◆ **TASK**:
Please copy out the listing below word for word, starting with the line containing "Identify the location of hierarchy-item-label: ├背骨." and continuing through the line containing "Locate an element".

◆ **MATERIAL PROVIDED**:
- Opening Delimiter -

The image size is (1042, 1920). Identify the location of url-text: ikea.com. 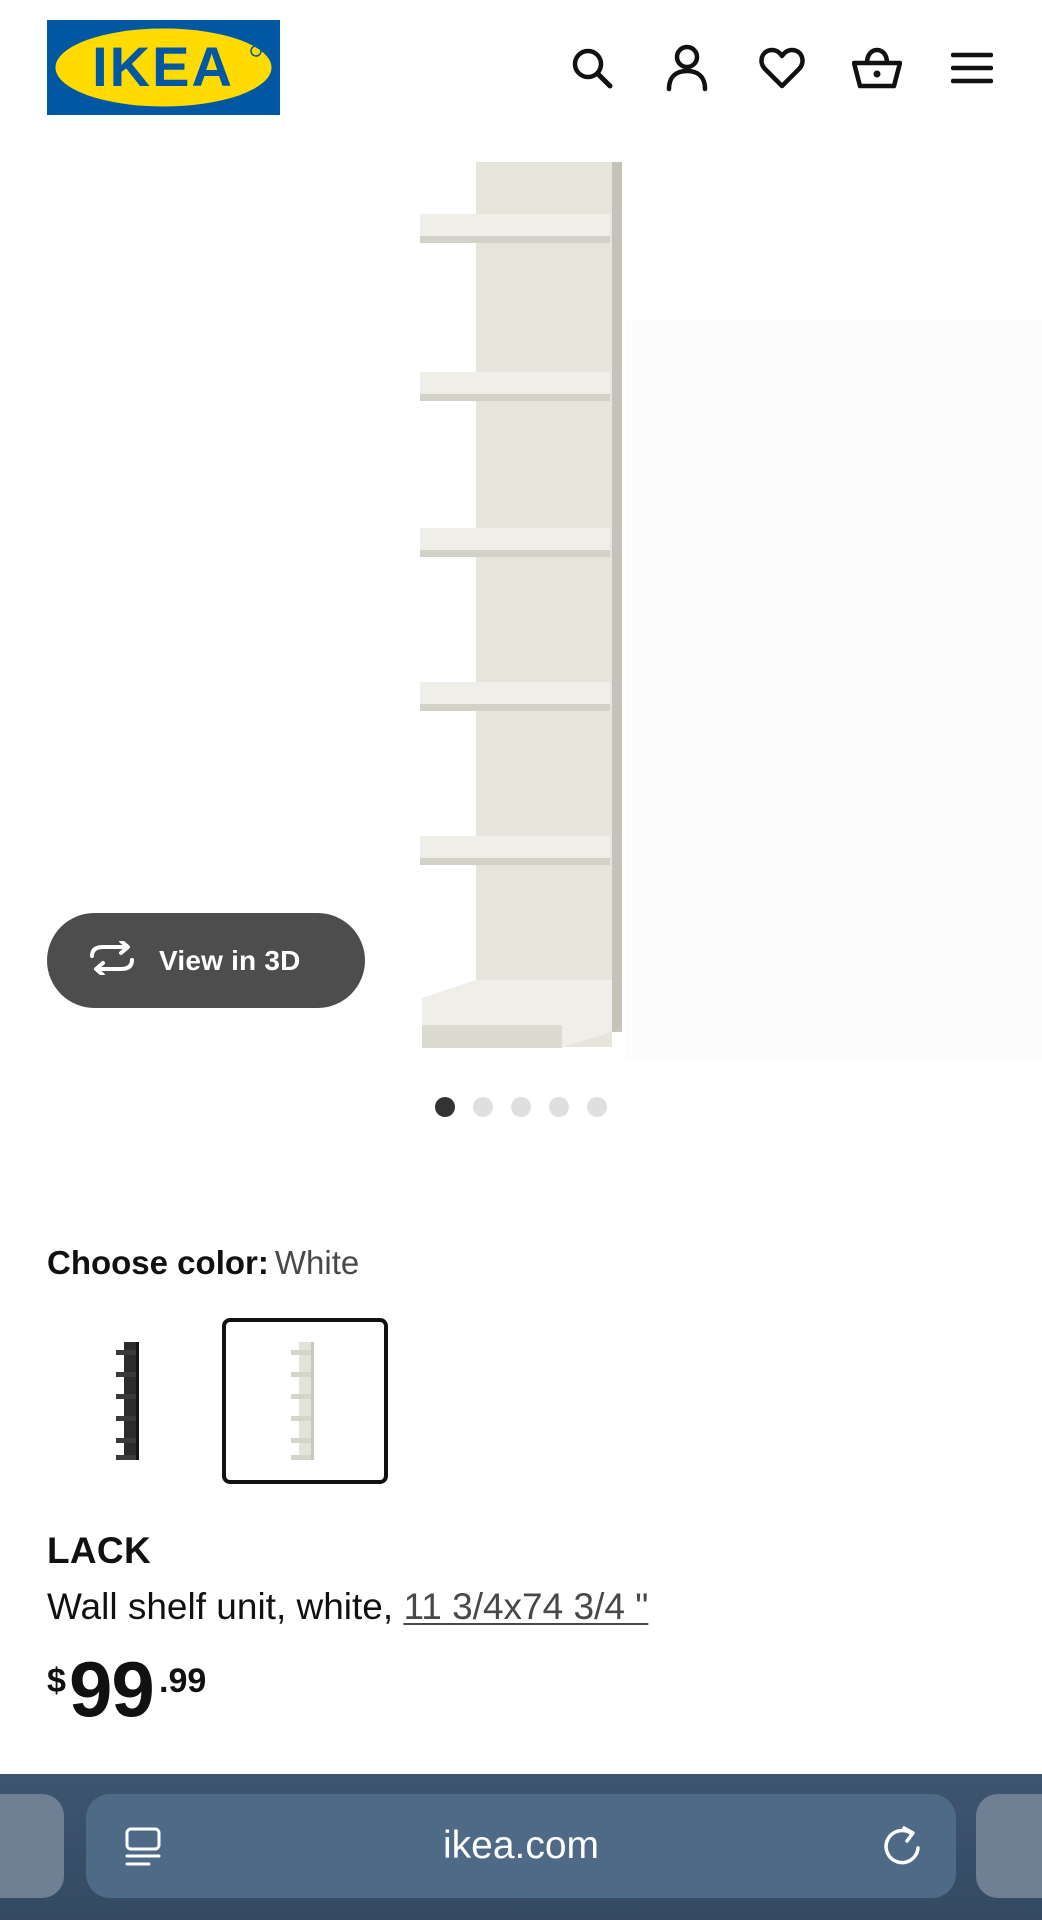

- Closing Delimiter -
- Opening Delimiter -

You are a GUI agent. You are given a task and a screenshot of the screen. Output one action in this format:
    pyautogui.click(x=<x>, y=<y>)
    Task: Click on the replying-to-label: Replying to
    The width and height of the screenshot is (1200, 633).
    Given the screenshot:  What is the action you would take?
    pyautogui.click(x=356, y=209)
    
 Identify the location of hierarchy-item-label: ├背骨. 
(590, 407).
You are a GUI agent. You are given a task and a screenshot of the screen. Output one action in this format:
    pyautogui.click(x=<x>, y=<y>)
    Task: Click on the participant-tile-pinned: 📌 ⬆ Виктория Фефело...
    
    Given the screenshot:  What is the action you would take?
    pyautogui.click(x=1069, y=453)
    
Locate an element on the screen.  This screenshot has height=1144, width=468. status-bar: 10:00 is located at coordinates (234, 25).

- Closing Delimiter -

◆ **ANSWER SPACE**:
 Identify the location of hierarchy-item-label: ├背骨. 
(590, 407).
You are a GUI agent. You are given a task and a screenshot of the screen. Output one action in this format:
    pyautogui.click(x=<x>, y=<y>)
    Task: Click on the participant-tile-pinned: 📌 ⬆ Виктория Фефело...
    
    Given the screenshot:  What is the action you would take?
    pyautogui.click(x=1069, y=453)
    
Locate an element on the screen.  This screenshot has height=1144, width=468. status-bar: 10:00 is located at coordinates (234, 25).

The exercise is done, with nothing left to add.